僕はそう判断して楓先輩の能力を発動させテレポートで敵の後ろに移動し大量の電気を流し込み気絶させた。

「ふう、とりあえず大丈夫かな…花実、もう大丈夫だよ」

「そう…お疲れ様、ありがとう助けてくれて…」

「気にしなくていいよ。それより、こいつをどうしようか…」

「その者はこちらで回収させていただきます」

僕と花実は突然現れた声の主の方へ振り向く。

「あなたは…?」

「申し遅れました。私、テレシアと申します。みなさんをこの時代に呼び出した者、と言えば私についてきてもらえますか?」

長い赤髪の綺麗な女性、テレシアさんが僕達に言う。

「僕達をこの時代に呼び出した…?」

「はい。詳しくはアビリティア本部で話をさせていただきたいのです」

「アビリティア?アビリティアってあの…」

「いえ、おそらくあなたが言うアビリティアと私の属するアビリティアは少し違うでしょう….」

アビリティアという言葉への花実の反応を見てテレシアさんが言う。

「とりあえず少し質問をしていいですか?」

僕がテレシアさんに向けて言う。

「ええ、構いませんよ」

「まず、僕と花実以外のみんなは今どこに?」

「現在、ダイナさん、当夜さん、杏奈さんはアビリティアで保護しています。それ以外の方は現在捜索中です」

「だったら私達はまずみんなを探しに行きます」

花実がテレシアさんに言うとテレシアさんは困ったような表情をする。

「それは困ります。私達にはあなた方の力が必要なのです。ですから私達はあなた方を見つけ次第保護する方針をとっています。今、あなた方が私達から離れて仲間を探すよりも確実にはやく仲間の方々と再会できるでしょう」

「でも…」

おそらく花実は先程の僕達のようにみんなが突然襲われたりしないのかが気になっているのだろう。

「あと、あなた方を連れて行かないと私達はあなた方の先生との約束を破ることになってしまいます」

「約束?」

「はい。あなた方を全員無事再開させることです。とりあえずこれを聞いてください」

テレシアさんがポケットからボイスレコーダーのような物を取り出して再生ボタンを押す。
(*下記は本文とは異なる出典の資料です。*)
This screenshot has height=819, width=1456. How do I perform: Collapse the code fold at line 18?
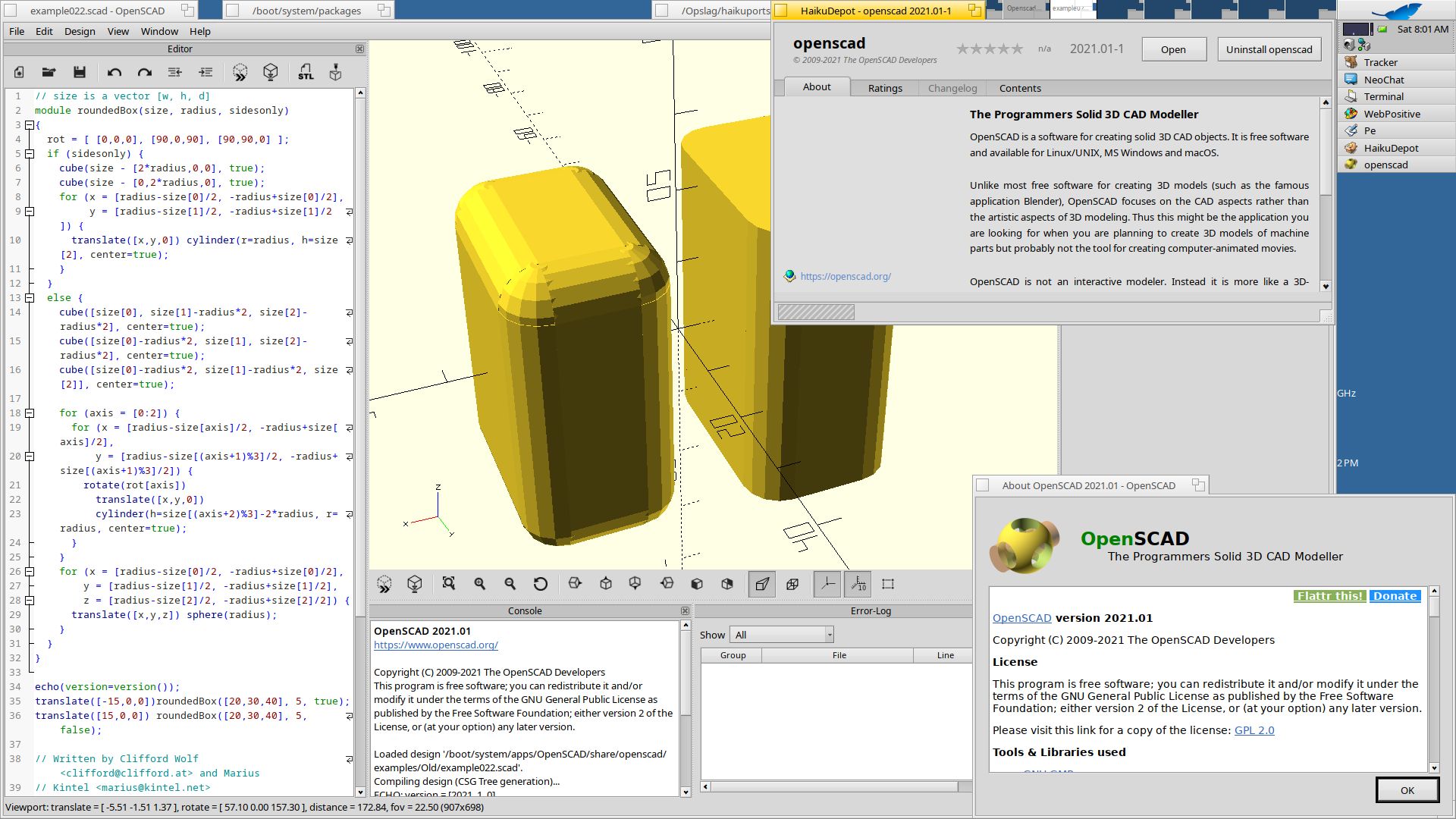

『みなさん、聞こえてますか?杏奈先生ですよぅ。今、先生はアビリティア本部でみなさんを待っています。この声を聞いた人はアビリティアの方に従って行動してください。他の仲間が心配でしょうけど今、この状況では自分の身の安全確保を最優先に行動するように…』

声が止まりテレシアさんは停止ボタンを押す。

「杏奈先生の声だったな…」

「そうね…」

「聞いてのとおりあなた方の先生はあなた方が私達に保護されるのを望んでいます…どうしますか?」

「晴樹、どうする?」

「杏奈先生の指示に従おう。テレシアさん、僕達はあなた方を信じてついていくことにします」

「ありがとうございます。では、アビリティア本部まで案内させていただきます。ここから少し歩いたところにあるのでついてきてください」

テレシアさんは僕達にそう言い、歩き出す。僕と花実もテレシアさんの後に続く。